Compiling all of these data made the picture clear – bimodality had decreased substantially in Academy Bay G. fortis some time soon after Hugh Ford’s study (Hendry et al. 2006). Noticing that these decreases coincided closely with an exponential increase in human population density, we argued that humans were altering the food resources that had been so fundamental to shaping finch diversity. By subsequently comparing contemporary G. fortis from Academy Bay and El Garrapatero, we provided support for this hypothesis by showing that associations between beak size, diet, bite force, and genetic variation were all now much weaker at Academy Bay than El Garrapatero. Humans, it seems, can alter the “adaptive landscape” for finches and thereby reverse the process of adaptive radiation (De Leon et al. 2011). Whether or not such effects can extend to the more discrete species of Darwin’s finches, which do still hybridize, remains to be seen.

Top left: Academy Bay. Bottom left: finches eating rice provided by humans. Right: bimodality at Academy Bay the year I was born and at El Garrapatero when we started our work, but not at Academy Bay in the same year (2004).

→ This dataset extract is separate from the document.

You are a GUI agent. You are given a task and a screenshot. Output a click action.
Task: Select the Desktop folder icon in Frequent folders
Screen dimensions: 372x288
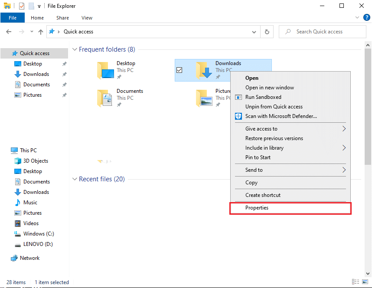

From the inspiration initially provided by that one book my mother gave me back in 1995, my career has followed quite an arc, to the point where I am now contributing knowledge to our understanding of the adaptive radiation of Darwin’s finches. Sometime in the mid-2000s, I received a phone call from Jonathan Weiner, the author of that fateful book. He wanted to talk about some related work I had done on fishes. What fun it was to be able to tell him how influential his book had been to my own career path. But where to now?

The next frontier for Darwin’s finches is genomic work. Just this year, an initial study was published exploring genomic variation among the various finch species – and we have begun our own work on the topic. Over the next decade or so it seems likely that we will have answers to many questions that research on adaptive radiation has long pondered: how many genomic regions are involved, how big are the effects of particular genes, which specific genes are involved, and are the genes involved now (at the tips of the ongoing radiation) different from those that were involved earlier (at the deeper splits of the radiation)?


Another critical frontier is to examine how finches influence the evolution of plant traits and assembly of plant communities – work we are now starting with Marc Johnson, Nancy Emery, and Sofia Carvajal. Much work remains to be done, and I am curious to find out just how Darwin’s finches will continue reshaping my life and career.